High-yield expression and purification of the Hsp90-associated p23, FKBP52, HOP and SGTα proteins

Abstract

Hsp90 is a ubiquitous molecular chaperone that plays a key role in the malignant development of hormone-dependent pathologies such as cancer. An important role for Hsp90 is to facilitate the stable binding of steroid hormones to their respective receptors enabling the ligand-based signal to be carried to the nucleus and ultimately resulting in the up-regulation of gene expression. Along with Hsp90, this dynamic and transient process also involves the recruitment of additional proteins and co-chaperones that add further stability to the mature receptor-chaperone complex.
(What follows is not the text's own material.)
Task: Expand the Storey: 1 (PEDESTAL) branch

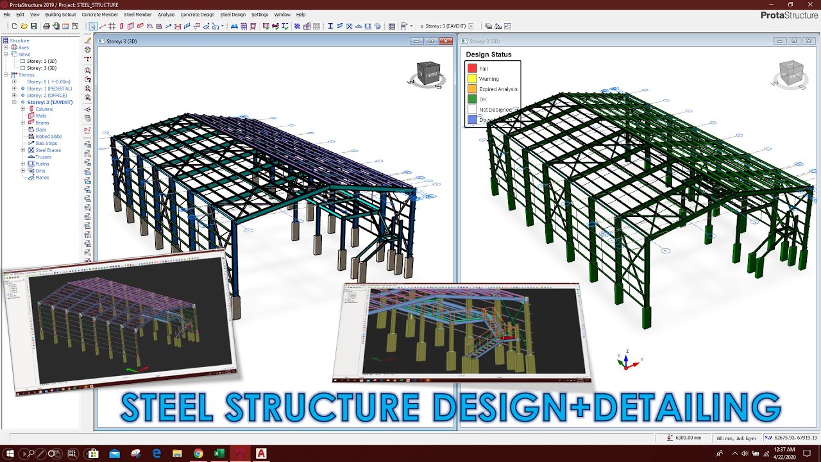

In the work presented here, we describe four new protocols for the bacterial over-expression and column chromatographic purification of the human p23, FKBP52, HOP and SGTα proteins. Each of these proteins plays a distinct role in the steroid hormone receptor regulatory cycle. Affinity, ion-exchange and size-exclusion techniques were used to produce target yields greater than 50mg/L of cultured media, with each purified sample reaching near absolute sample homogeneity. These results reveal a reliable system for the production of p23, FKBP52, HOP and SGTα substrate proteins for use in the investigation of the Hsp90-associated protein interactions of the steroid hormone receptor cycle.